View of the Stables


From Indian inspired domes to stylish Art Deco details, Brighton Dome has undergone radical architectural transformation

Jama Masjid, a regal white building

The stables exterior was inspired by an aquatint of the Jama Masjid of Delhi (also known as Masjid-I- Jahnuma), published between 1795 – 1807 by William and Thomas Daniell. The interior of the stables owed a debt to the design of the Halle aux Bles (or Paris Corn Exchange), whose segmented glass ceiling was echoed in the original dome construction. 

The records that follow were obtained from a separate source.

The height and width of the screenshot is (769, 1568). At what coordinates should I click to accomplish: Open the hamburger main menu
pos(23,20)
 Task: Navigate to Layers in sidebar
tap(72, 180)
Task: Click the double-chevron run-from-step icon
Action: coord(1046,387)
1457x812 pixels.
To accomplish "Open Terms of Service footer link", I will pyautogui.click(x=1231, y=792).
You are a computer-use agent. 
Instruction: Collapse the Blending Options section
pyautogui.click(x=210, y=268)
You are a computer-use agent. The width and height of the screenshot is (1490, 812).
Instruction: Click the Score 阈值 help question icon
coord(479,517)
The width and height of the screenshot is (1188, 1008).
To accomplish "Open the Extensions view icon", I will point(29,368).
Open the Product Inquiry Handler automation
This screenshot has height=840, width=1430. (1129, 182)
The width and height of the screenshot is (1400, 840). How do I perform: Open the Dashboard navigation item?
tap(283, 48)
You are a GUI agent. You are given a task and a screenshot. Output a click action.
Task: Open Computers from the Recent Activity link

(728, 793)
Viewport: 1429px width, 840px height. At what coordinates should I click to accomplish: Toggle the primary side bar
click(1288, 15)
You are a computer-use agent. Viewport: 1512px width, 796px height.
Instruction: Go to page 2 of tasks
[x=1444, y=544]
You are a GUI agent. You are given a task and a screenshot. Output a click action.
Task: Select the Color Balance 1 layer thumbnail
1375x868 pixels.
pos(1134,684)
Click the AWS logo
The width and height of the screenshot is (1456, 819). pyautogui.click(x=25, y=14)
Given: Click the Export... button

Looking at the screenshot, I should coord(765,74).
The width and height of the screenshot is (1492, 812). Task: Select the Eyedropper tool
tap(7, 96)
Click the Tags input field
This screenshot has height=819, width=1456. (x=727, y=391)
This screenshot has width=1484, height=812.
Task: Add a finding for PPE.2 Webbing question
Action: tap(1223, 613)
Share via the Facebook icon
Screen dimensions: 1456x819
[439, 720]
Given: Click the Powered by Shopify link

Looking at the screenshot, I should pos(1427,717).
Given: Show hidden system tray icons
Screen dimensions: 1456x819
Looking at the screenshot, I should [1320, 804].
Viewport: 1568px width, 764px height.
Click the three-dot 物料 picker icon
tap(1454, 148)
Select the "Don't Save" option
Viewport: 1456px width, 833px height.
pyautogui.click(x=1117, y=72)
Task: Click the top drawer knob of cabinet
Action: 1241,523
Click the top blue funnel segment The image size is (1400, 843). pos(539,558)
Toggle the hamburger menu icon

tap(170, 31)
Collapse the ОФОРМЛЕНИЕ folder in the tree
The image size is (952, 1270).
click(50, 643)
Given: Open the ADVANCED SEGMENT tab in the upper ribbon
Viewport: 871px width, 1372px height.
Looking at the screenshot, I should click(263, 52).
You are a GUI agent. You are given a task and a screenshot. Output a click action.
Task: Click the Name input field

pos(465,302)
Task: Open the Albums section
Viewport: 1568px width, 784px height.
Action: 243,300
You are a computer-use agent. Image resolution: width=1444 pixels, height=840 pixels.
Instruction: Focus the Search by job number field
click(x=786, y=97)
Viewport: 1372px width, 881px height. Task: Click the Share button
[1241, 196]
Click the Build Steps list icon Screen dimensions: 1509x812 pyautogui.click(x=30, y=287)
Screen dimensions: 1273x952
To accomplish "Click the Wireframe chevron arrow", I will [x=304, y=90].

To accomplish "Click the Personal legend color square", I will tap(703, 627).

Horses inside a grand stable with dome roof

Built between 1803- 1808, the stables contained 44 stalls for horses, 5 coach houses, and living quarters for stable staff. The domed glass roof of the stables (80 ft in diameter, 65ft high) was one of the largest constructions of its type in the world and many thought that the structure would collapse. Porden himself wrote 'The cupola is now on, and the workmen are swarming about it like jackdaws. The whole proves fully equal to expectation. The dome now supports itself, without assistance from the scaffolding, and has not yet fallen'

Interior of Corn Exchange showing a wood panelled room with horses inside and grand, arched windows

The dimensions of the riding house (178 feet by 58 feet, with a 34-foot-high unsupported roof) were equally ambitious, and significant delays were incurred in the search for sufficiently large single spans of roof timber. The space also contained a viewing box and loose floor surface for exercising the horses.

A giant chandelier

A magnificent gas-powered chandelier, measuring 26 ft in height and 14ft in diameter formed the centrepiece of the room. Fitted with over 520 gas jets, the chandelier proved costly to use. In 1884, local inventor Magnus Volk converted the chandelier into an early hybrid of gas and electricity.

Dome Interior showing raked seating and a stage

Raked - or sloping - seating was introduced into the concert hall for the first time but a temporary floor was also provided for when the building was used for dances or exhibitions. Atkinson also installed a new orchestra pit and organ, while the walls at the back the interior, on both floors, and in front of the new balcony were panelled in walnut, set diagonally to augment the hall’s acoustics.

A close up of a gold statue of Ceres

The Corn Exchange also underwent restoration. The viewing box was removed, and the interior, which had been divided, was restored to a single grand room. One of the most recognisable features of the redevelopment is the statue of Ceres, the Roman Goddess of agriculture, which stands above the entrance to the Corn Exchange in Church Street. Ceres was sculpted in 1935 by renowned sculptor James Woodford OBE RA (1893-1976).